What is being asked
Revise the records below by replacing "in order to perform the action" with "to carry out the action" wherever it occurs, and leave every other part of the records unchanged.

Data
## Begin

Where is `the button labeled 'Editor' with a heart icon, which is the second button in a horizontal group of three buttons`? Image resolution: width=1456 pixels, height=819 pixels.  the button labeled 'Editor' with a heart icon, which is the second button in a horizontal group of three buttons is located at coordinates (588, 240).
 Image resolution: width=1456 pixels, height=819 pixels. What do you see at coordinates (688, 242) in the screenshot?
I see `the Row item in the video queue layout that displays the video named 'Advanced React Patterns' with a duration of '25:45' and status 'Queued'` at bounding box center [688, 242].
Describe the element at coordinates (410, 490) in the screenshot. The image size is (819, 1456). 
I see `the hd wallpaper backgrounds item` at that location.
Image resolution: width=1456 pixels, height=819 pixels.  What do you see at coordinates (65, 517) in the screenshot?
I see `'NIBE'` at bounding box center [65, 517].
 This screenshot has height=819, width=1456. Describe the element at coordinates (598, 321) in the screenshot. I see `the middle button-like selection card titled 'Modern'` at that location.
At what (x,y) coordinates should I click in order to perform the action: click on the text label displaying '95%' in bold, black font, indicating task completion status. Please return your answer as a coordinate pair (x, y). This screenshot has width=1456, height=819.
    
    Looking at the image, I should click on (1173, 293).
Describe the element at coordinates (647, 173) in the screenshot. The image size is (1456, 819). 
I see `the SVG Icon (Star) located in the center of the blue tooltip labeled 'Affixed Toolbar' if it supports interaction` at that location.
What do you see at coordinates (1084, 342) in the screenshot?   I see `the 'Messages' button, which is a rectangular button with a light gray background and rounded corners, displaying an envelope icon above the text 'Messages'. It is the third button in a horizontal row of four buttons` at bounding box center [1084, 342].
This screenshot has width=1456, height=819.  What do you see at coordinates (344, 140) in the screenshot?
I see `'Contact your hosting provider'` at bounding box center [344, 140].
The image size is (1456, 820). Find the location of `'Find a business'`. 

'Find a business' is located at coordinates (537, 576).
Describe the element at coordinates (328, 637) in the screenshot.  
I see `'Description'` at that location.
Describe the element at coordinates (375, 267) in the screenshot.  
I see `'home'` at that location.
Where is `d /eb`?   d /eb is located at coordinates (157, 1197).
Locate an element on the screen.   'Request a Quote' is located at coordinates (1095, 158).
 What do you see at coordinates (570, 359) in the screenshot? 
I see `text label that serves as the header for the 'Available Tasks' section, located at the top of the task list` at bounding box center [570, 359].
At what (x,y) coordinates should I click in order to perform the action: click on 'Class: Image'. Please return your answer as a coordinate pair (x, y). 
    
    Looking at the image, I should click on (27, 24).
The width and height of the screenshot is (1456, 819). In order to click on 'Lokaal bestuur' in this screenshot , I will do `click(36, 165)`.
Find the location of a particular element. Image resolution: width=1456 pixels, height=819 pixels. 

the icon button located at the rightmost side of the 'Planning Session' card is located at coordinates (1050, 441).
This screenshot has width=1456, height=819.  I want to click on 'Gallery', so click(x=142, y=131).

## End

Right answer
Where is `the button labeled 'Editor' with a heart icon, which is the second button in a horizontal group of three buttons`? Image resolution: width=1456 pixels, height=819 pixels.  the button labeled 'Editor' with a heart icon, which is the second button in a horizontal group of three buttons is located at coordinates (588, 240).
 Image resolution: width=1456 pixels, height=819 pixels. What do you see at coordinates (688, 242) in the screenshot?
I see `the Row item in the video queue layout that displays the video named 'Advanced React Patterns' with a duration of '25:45' and status 'Queued'` at bounding box center [688, 242].
Describe the element at coordinates (410, 490) in the screenshot. The image size is (819, 1456). 
I see `the hd wallpaper backgrounds item` at that location.
Image resolution: width=1456 pixels, height=819 pixels.  What do you see at coordinates (65, 517) in the screenshot?
I see `'NIBE'` at bounding box center [65, 517].
 This screenshot has height=819, width=1456. Describe the element at coordinates (598, 321) in the screenshot. I see `the middle button-like selection card titled 'Modern'` at that location.
At what (x,y) coordinates should I click to carry out the action: click on the text label displaying '95%' in bold, black font, indicating task completion status. Please return your answer as a coordinate pair (x, y). This screenshot has width=1456, height=819.
    
    Looking at the image, I should click on (1173, 293).
Describe the element at coordinates (647, 173) in the screenshot. The image size is (1456, 819). 
I see `the SVG Icon (Star) located in the center of the blue tooltip labeled 'Affixed Toolbar' if it supports interaction` at that location.
What do you see at coordinates (1084, 342) in the screenshot?   I see `the 'Messages' button, which is a rectangular button with a light gray background and rounded corners, displaying an envelope icon above the text 'Messages'. It is the third button in a horizontal row of four buttons` at bounding box center [1084, 342].
This screenshot has width=1456, height=819.  What do you see at coordinates (344, 140) in the screenshot?
I see `'Contact your hosting provider'` at bounding box center [344, 140].
The image size is (1456, 820). Find the location of `'Find a business'`. 

'Find a business' is located at coordinates (537, 576).
Describe the element at coordinates (328, 637) in the screenshot.  
I see `'Description'` at that location.
Describe the element at coordinates (375, 267) in the screenshot.  
I see `'home'` at that location.
Where is `d /eb`?   d /eb is located at coordinates (157, 1197).
Locate an element on the screen.   'Request a Quote' is located at coordinates (1095, 158).
 What do you see at coordinates (570, 359) in the screenshot? 
I see `text label that serves as the header for the 'Available Tasks' section, located at the top of the task list` at bounding box center [570, 359].
At what (x,y) coordinates should I click to carry out the action: click on 'Class: Image'. Please return your answer as a coordinate pair (x, y). 
    
    Looking at the image, I should click on (27, 24).
The width and height of the screenshot is (1456, 819). In order to click on 'Lokaal bestuur' in this screenshot , I will do `click(36, 165)`.
Find the location of a particular element. Image resolution: width=1456 pixels, height=819 pixels. 

the icon button located at the rightmost side of the 'Planning Session' card is located at coordinates (1050, 441).
This screenshot has width=1456, height=819.  I want to click on 'Gallery', so click(x=142, y=131).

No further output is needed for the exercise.